Hi
Not sure whether this is the correct list to ask ... if it's not please direct me to the correct one.
Is it possible on to log a bit more detail when auth failure occurs when using saslauthd?
saslauthd[2119]: do_auth : auth failure: [user=DELETED] [service=smtp] [realm=DELETED] [mech=pam] [reason=PAM auth error]
What I want is the IP address and if possible the incorrect password (just to see how far they are off). Is this possible?
thanks Jobst
On 04/25/2017 07:00 PM, Jobst Schmalenbach wrote:
What I want is the IP address and if possible the incorrect password (just to see how far they are off). Is this possible?
I hope not. That's a terrible idea. Every time a user fat-fingers their password, your plain-text logs have a copy of their almost-correct password.
On Tue, Apr 25, 2017 at 07:14:56PM -0700, Gordon Messmer (gordon.messmer@gmail.com) wrote:
On 04/25/2017 07:00 PM, Jobst Schmalenbach wrote:
What I want is the IP address and if possible the incorrect password (just to see how far they are off). Is this possible?
I hope not. That's a terrible idea. Every time a user fat-fingers their password, your plain-text logs have a copy of their almost-correct password.
As always there are tradeoffs ... I have a reasonable strict password policy, so by looking at the failed passwords I can see how far the tries are off the real thing, so it actually is a good thing for me. Also I learn which passwords are used for cracking, which again is a good thing. As for the logged passwords - this is a non user server, only two people have access ... so reading the logs is difficult for imap/sendmail users in the company ...
J
On Wed, 26 Apr 2017, Jobst Schmalenbach wrote:
On Tue, Apr 25, 2017 at 07:14:56PM -0700, Gordon Messmer (gordon.messmer@gmail.com) wrote:
On 04/25/2017 07:00 PM, Jobst Schmalenbach wrote:
What I want is the IP address and if possible the incorrect password (just to see how far they are off). Is this possible?
I hope not. That's a terrible idea. Every time a user fat-fingers their password, your plain-text logs have a copy of their almost-correct password.
As always there are tradeoffs ... I have a reasonable strict password policy, so by looking at the failed passwords I can see how far the tries are off the real thing, so it actually is a good thing for me. Also I learn which passwords are used for cracking, which again is a good thing.

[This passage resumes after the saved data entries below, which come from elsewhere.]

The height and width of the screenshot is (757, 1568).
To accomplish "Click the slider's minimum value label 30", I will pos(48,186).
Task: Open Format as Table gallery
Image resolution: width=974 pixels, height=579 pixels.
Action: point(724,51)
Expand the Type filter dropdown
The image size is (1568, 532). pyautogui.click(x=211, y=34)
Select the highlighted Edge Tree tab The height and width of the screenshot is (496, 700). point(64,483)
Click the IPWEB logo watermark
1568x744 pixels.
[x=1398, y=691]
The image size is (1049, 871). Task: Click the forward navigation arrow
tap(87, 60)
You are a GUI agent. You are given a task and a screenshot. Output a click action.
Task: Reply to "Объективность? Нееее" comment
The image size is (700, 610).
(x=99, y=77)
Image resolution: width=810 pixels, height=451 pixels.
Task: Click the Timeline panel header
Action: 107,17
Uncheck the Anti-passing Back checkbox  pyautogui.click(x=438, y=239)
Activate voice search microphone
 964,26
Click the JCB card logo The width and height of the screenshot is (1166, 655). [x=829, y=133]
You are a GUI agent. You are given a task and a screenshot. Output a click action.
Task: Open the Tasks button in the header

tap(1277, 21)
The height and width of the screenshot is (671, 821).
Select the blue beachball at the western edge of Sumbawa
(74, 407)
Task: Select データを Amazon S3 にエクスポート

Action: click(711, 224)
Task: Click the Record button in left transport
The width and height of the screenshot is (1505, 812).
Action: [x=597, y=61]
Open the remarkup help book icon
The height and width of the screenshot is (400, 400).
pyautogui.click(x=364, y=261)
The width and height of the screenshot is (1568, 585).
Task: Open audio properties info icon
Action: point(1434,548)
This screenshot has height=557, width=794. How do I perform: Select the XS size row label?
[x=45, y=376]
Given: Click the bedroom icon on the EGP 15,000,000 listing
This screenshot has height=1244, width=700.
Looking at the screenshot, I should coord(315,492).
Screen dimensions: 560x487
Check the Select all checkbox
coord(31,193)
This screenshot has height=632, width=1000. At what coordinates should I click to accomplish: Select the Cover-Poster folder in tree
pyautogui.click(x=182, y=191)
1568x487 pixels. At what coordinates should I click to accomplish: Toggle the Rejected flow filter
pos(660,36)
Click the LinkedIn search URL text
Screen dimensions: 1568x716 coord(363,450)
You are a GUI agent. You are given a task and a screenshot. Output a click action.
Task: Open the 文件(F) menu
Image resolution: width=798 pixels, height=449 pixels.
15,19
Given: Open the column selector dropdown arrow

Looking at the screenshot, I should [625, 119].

As for the logged passwords - this is a non user server, only two people have access ... so reading the logs is difficult for imap/sendmail users in the company ...
Sorry, listen to Gordon; this is a terrible idea.
You accept a certain amount of password leakage into log files as hard to avoid (a user puts their password into a username field without noticing), but deliberately logging typoed passwords, or indeed valid passwords but for the wrong account into a log file, so you can keep an eye on what's being used is a step beyond simple bad practice.
If you have a strict password policy, then you should have mechanisms in place to enforce it, but not human ones.
jh
On 4/25/2017 7:00 PM, Jobst Schmalenbach wrote:
Is it possible on to log a bit more detail when auth failure occurs when using saslauthd?
saslauthd[2119]: do_auth : auth failure: [user=DELETED] [service=smtp] [realm=DELETED] [mech=pam] [reason=PAM auth error]
What I want is the IP address and if possible the incorrect password (just to see how far they are off). Is this possible?
what protocol are these users connecting with thats using saslauthd ? http or smtp or imap or what? I'm pretty sure that by the time you've gotten down to the SASL layer, saslauthd has no clue what iP address the client request originated from, so logging the IP of the failed request had best be done at a higher layer.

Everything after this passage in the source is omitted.